Reference #1 (147 notes):
There's an elephant in the room: The impact of early poverty and neglect on intelligence and common learning disorders in children, adolescents, and their parents.
Bigelow, Brian. Developmental Disabilities Bulletin 34.1-2 (2006): 177-215.
Reference #2 (130 notes):
Early Relationships and Their Internalization.
Akhtar, Salman. In The American psychiatric publishing textbook of psychoanalysis, edited by Person, Ethel S., Cooper, Arnold M., Gabbard, Glen O., 39-55. Arlington, VA, US:American Psychiatric Publishing, Inc, 2005.
Proquest puts every reference in the bibliography in a separate note (N1 tag). We really have no way to filter those out during regular RIS import, since that's where notes are supposed to go. When using the URL bar icon, we can customize import for specific sites, but not for generic import from RIS etc. Doesn't look like ProQuest allows you to customize RIS export either (e.g. to not contain those references).
@aurimas - I don't think you have access to this, I've put a sample RIS here:
https://gist.github.com/adam3smith/11381032
maybe you have an idea.
edit: FWIW, using the URL bar icon does fix this, but I assume you don't want to do that for systematic review.
edit2: haven't looked, but I assume going through EBSCO you'd also avoid this particular issue.
@jenlnorvell, depending on whether you need any of your notes or not, you could just delete them all using a saved search (though it would take some time and you probably want to do it in batches of a few thousand, emptying the Trash each time).

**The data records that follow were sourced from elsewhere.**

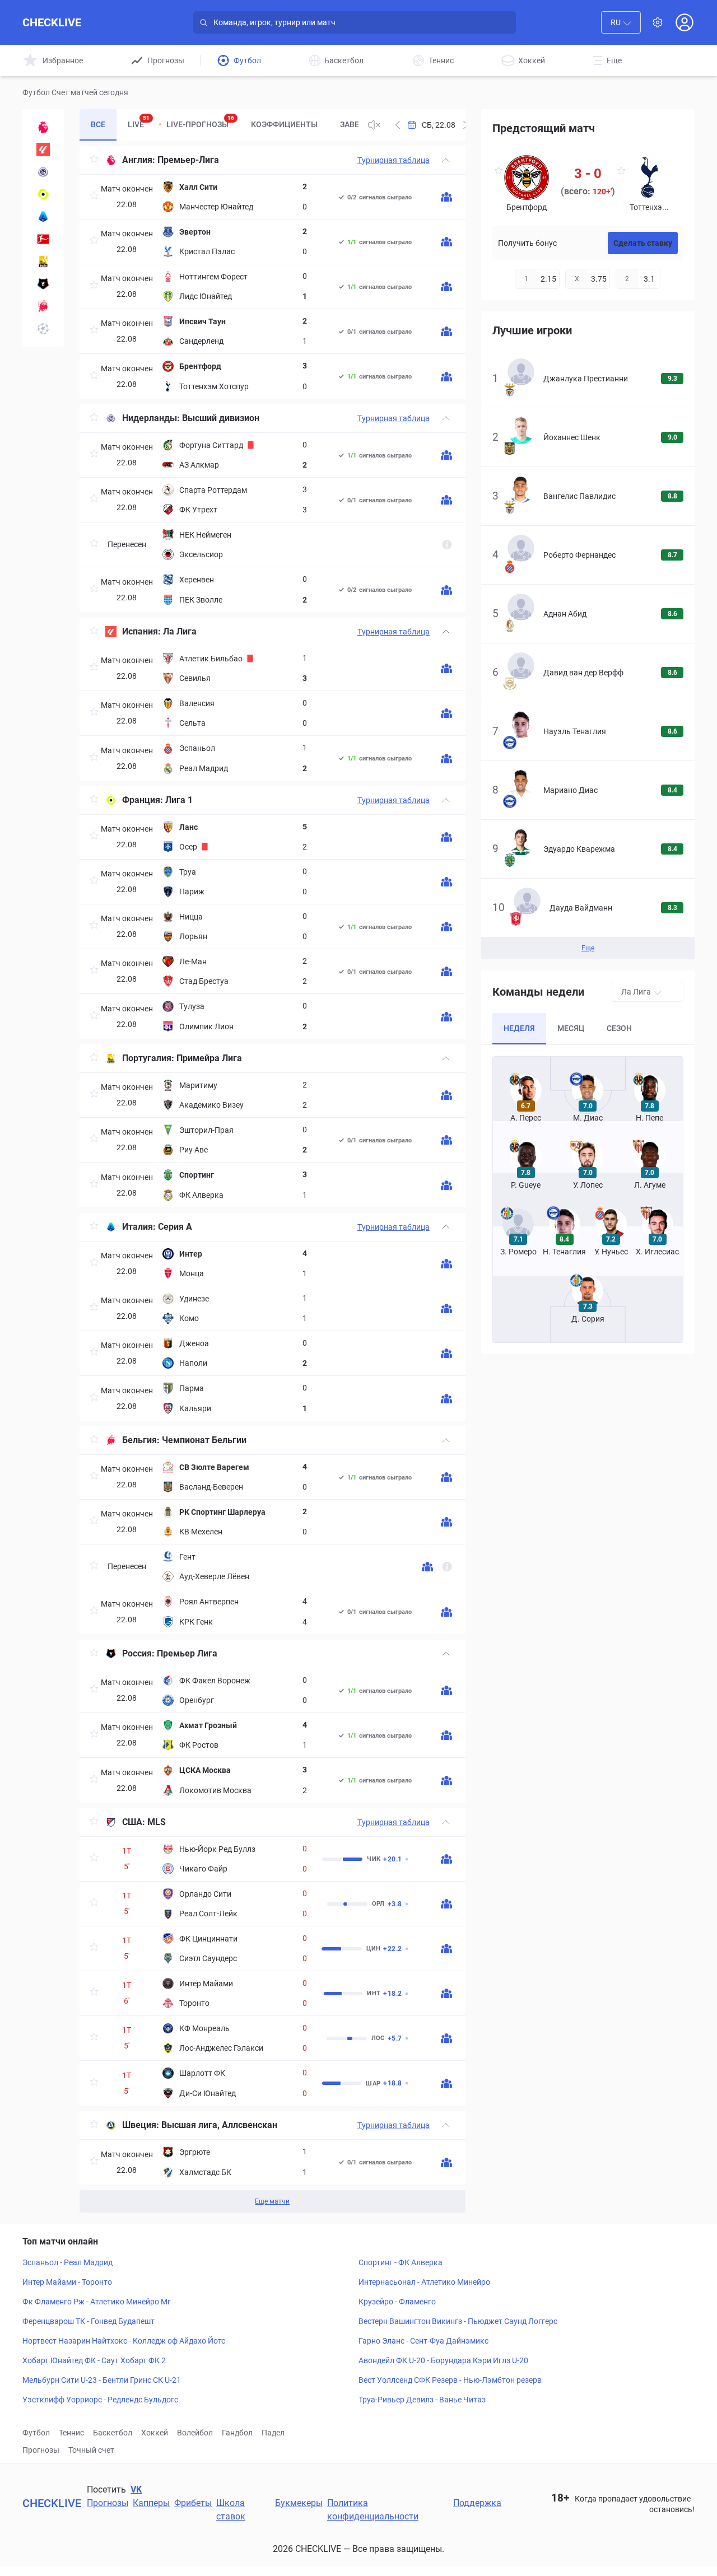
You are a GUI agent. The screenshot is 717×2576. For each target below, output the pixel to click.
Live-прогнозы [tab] (200, 122)
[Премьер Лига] (43, 284)
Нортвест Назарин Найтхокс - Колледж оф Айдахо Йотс (123, 2340)
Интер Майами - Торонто (67, 2282)
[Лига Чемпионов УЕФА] (43, 329)
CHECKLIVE (51, 22)
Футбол (36, 2432)
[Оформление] (658, 22)
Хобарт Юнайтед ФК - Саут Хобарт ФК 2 (94, 2360)
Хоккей (154, 2432)
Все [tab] (98, 124)
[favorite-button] (94, 160)
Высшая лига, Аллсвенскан (219, 2125)
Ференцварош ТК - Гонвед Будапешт (88, 2321)
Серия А (175, 1226)
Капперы (151, 2503)
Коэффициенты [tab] (284, 124)
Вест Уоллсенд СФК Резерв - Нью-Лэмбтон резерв (450, 2380)
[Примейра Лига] (43, 261)
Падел (273, 2432)
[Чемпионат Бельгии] (43, 306)
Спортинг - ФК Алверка (400, 2262)
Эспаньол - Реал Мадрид (67, 2262)
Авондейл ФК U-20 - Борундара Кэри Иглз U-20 (443, 2360)
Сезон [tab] (619, 1028)
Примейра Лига (209, 1058)
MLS (156, 1822)
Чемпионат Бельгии (204, 1440)
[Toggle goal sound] (374, 125)
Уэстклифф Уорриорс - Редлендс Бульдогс (100, 2399)
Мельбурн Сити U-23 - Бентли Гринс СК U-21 (101, 2380)
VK (136, 2489)
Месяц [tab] (570, 1028)
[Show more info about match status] (447, 544)
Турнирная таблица (393, 160)
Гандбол (237, 2432)
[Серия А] (43, 217)
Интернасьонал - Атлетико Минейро (424, 2282)
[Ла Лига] (43, 149)
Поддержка (477, 2503)
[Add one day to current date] (398, 124)
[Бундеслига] (43, 239)
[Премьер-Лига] (43, 127)
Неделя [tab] (519, 1028)
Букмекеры (299, 2503)
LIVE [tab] (139, 122)
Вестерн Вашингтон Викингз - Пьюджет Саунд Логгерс (457, 2321)
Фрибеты (193, 2503)
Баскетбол (112, 2432)
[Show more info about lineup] (446, 197)
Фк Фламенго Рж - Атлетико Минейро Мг (96, 2301)
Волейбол (195, 2432)
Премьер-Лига (188, 160)
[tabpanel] (272, 1179)
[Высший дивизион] (43, 172)
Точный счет (91, 2450)
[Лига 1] (43, 194)
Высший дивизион (220, 418)
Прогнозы (40, 2450)
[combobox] (621, 22)
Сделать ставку (642, 243)
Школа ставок (230, 2510)
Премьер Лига (187, 1653)
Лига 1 (179, 800)
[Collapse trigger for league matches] (446, 160)
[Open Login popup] (684, 22)
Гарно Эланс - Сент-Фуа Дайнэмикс (423, 2340)
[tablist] (219, 125)
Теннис (71, 2432)
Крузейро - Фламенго (397, 2301)
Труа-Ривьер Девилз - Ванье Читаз (422, 2399)
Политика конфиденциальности (372, 2510)
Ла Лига (180, 631)
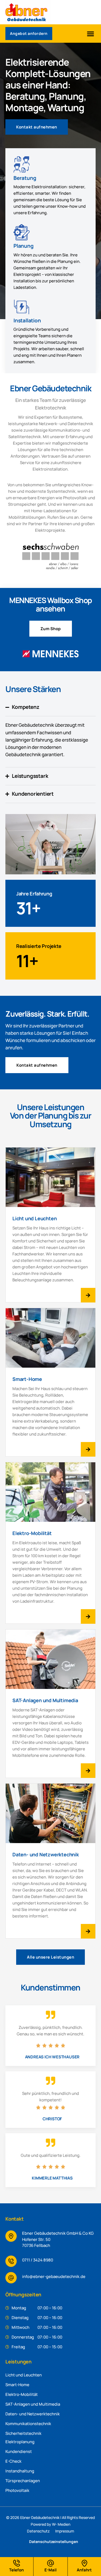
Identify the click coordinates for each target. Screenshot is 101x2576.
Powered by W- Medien (50, 2524)
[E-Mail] (50, 2563)
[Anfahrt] (84, 2563)
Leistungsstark (30, 775)
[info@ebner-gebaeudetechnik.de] (11, 2277)
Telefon (16, 2570)
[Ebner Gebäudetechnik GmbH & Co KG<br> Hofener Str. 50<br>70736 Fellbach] (11, 2236)
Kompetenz (25, 706)
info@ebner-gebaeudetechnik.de (53, 2276)
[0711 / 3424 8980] (11, 2261)
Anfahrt (84, 2570)
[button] (90, 33)
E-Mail (50, 2570)
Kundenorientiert (33, 793)
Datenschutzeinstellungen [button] (53, 2541)
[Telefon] (16, 2563)
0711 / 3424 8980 (37, 2260)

Alternatively, if you don't need any of your notes and you have not used any of the citations in a document, you can export all of your citations into Zotero RDF without notes, clear your library (we'll guide you through this, if that's your choice), and re-import it.
N1:"notes"
toN1:"__ignore"
on line 185)I was thinking that if there is an option to export all, then we could offer that also via URL bar. We could probably do it for PubMed as well.
Our best recommendation would be to use the URL bar icon for import instead of RIS export. You can disable the "attach PDF" option if you don't need the full text, which will speed things up further.
The 2nd best option would be to modify the RIS import translator as specified by aurimas above. Drastically reducing the number of notes in your library should speed things up a _ton_.
ProQuest is really our only option (which is very unfortunate for a number of reasons) because it is the provider for our university for several of the databases we are using . And it took me ages to get the references out of ProQuest because of having to go page by page and select all records on a page before exporting and with frequent instances where the page would not load. I don't see another option for choosing the contents of the export other than "Citation, Abstract, and Indexing". I have all the RIS files saved though, so maybe this idea about pre-processing the RIS file before importing would work if I start over?
Also, I don't think I need the notes and haven't used the citations in any documents.
It would be great to salvage this existing library if possible. We've already spent a good bit of time merging duplicates. Can you tell me more about the option to export to Zotero RDF?
https://www.zotero.org/support/getting_stuff_into_your_library#web_translators
That won't help you now, though. About RDF: have you been syncing your computer? That would make this harder.
To prepare for using Zotero RDF, click on "Export Library" in the gears menu, select "Zotero RDF" as the format and make sure to unselect notes and, probably, files for the export. The export will take some time and you may get an unresponsive script message (if you do, click continue), so I suggest you let it run while you do something else. Once you have the export, I'd want to hear what aurimas thinks would be the best way to get it back in.
The library you are working on is a group library, correct? Do you have other group libraries? Do you have anything in your personal library?
@Dan, does resetting to/from server work for group libraries?